## Assignment
Which lines of the records contain the word "label"? Show each of them.

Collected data

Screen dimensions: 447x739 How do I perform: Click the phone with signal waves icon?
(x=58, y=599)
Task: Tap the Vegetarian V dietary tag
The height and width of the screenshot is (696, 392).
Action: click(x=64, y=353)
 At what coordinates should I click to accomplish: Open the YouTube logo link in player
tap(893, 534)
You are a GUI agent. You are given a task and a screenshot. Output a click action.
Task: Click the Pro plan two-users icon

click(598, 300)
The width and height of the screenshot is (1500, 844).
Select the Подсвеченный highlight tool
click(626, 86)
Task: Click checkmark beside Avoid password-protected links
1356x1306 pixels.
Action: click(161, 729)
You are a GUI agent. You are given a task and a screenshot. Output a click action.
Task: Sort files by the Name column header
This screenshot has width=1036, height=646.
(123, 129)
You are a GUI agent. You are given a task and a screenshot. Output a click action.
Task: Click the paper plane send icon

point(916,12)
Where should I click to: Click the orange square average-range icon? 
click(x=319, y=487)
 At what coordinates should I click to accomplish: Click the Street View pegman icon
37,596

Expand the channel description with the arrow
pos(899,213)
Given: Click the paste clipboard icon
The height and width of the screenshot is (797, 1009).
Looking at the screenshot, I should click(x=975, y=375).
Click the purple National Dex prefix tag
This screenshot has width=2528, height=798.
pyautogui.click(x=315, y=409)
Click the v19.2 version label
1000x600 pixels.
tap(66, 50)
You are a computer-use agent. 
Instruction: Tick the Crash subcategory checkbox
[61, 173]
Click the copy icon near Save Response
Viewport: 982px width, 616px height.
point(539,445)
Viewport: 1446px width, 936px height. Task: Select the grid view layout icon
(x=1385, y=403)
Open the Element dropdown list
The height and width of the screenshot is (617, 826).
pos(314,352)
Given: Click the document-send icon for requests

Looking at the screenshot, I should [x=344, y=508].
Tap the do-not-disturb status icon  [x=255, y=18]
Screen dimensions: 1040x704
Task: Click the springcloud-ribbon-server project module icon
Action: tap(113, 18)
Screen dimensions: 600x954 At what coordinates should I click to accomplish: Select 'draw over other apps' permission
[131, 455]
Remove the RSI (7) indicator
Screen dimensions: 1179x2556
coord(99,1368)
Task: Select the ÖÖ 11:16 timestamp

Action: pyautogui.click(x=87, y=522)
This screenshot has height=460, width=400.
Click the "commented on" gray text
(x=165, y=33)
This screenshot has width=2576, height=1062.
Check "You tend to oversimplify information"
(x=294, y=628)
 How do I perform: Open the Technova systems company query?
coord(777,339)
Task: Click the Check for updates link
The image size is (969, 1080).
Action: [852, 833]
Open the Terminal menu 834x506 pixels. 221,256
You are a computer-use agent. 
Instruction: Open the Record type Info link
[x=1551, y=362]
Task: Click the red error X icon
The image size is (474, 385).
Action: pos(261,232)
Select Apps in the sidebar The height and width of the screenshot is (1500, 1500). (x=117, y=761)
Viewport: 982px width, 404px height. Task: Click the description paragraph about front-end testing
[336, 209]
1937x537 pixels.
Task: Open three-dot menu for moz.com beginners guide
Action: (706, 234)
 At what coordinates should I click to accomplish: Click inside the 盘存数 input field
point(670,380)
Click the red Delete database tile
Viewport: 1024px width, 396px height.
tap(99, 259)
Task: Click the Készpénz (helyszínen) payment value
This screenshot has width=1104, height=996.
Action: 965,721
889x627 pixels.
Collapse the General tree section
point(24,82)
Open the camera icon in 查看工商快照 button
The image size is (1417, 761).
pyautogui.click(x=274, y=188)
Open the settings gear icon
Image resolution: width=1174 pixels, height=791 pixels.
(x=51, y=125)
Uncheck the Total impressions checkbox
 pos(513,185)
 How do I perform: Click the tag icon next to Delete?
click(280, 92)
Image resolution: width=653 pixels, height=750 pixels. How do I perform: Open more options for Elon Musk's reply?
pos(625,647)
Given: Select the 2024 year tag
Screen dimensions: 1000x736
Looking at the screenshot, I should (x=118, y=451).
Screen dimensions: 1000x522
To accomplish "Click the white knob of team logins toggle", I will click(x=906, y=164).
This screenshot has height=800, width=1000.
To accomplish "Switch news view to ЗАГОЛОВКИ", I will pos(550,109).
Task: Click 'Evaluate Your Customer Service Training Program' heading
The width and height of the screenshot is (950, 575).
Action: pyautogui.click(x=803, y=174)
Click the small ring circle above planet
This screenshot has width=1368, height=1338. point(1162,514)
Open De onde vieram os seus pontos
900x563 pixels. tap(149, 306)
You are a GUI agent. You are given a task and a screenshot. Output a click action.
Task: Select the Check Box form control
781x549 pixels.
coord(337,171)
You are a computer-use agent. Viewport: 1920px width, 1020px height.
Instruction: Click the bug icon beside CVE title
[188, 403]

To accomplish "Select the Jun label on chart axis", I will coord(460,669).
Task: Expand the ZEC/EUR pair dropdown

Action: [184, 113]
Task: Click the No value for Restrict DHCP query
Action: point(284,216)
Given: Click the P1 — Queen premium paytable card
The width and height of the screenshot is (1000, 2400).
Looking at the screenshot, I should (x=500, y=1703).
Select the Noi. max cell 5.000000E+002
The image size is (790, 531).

## Result below
Click the v19.2 version label
To accomplish "Select the Jun label on chart axis", I will coord(460,669).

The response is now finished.